* **YOUR INSTRUCTIONS**: Of the lines in the data below, write out exactly those from the one holding "Task: Switch to top-bottom stacked layout" through the one holding "Viewport: 868px width, 440px height.", both included.

* **PROVIDED DATA**:
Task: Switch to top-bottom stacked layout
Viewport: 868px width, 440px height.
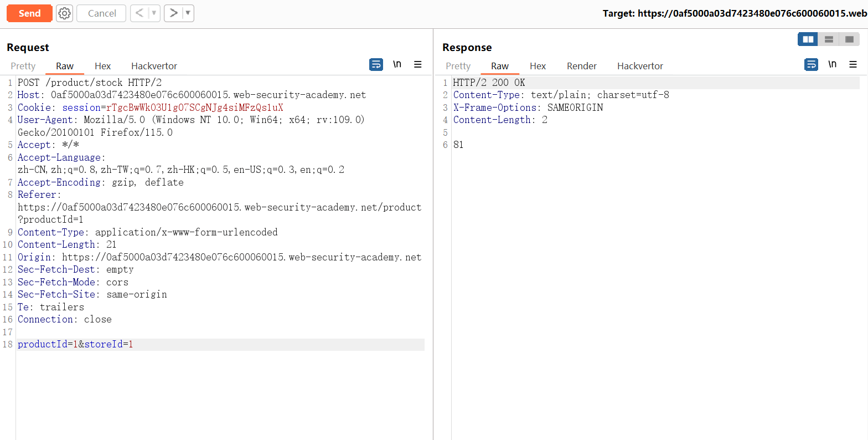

==

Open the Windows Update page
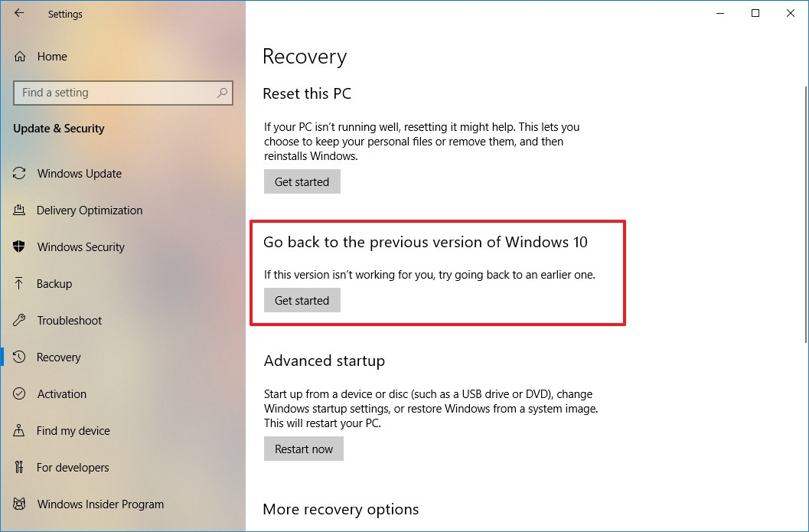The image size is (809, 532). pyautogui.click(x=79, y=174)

---

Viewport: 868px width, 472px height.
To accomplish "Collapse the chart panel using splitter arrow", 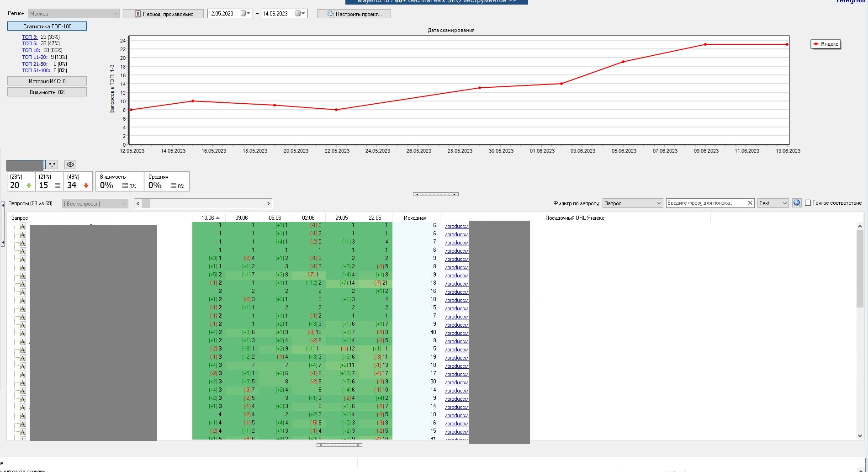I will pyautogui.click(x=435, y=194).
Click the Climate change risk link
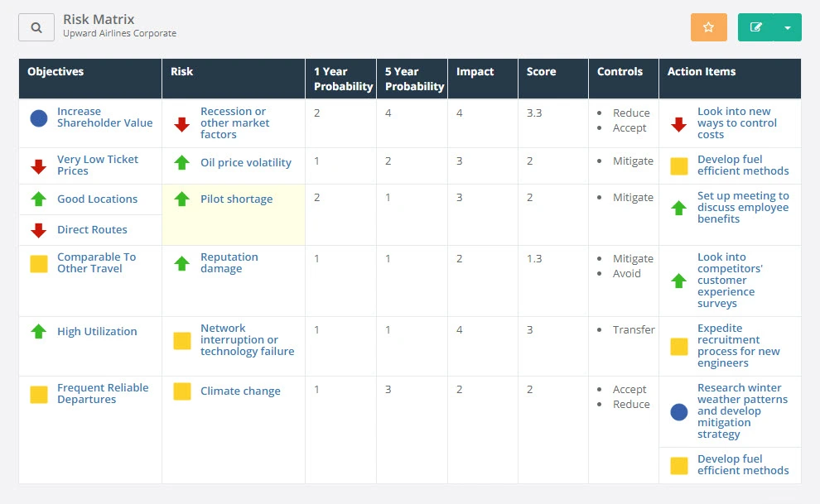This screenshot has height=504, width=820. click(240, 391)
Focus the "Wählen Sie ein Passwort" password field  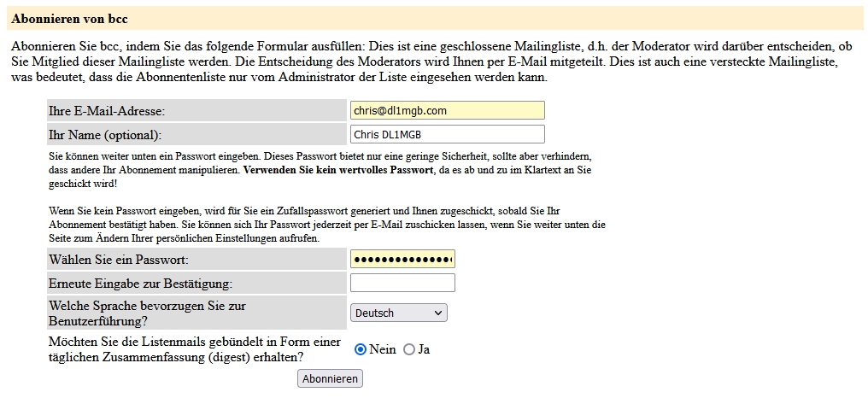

* **PROBLEM SOLUTION**:
Task: Switch to top-bottom stacked layout
Viewport: 868px width, 440px height.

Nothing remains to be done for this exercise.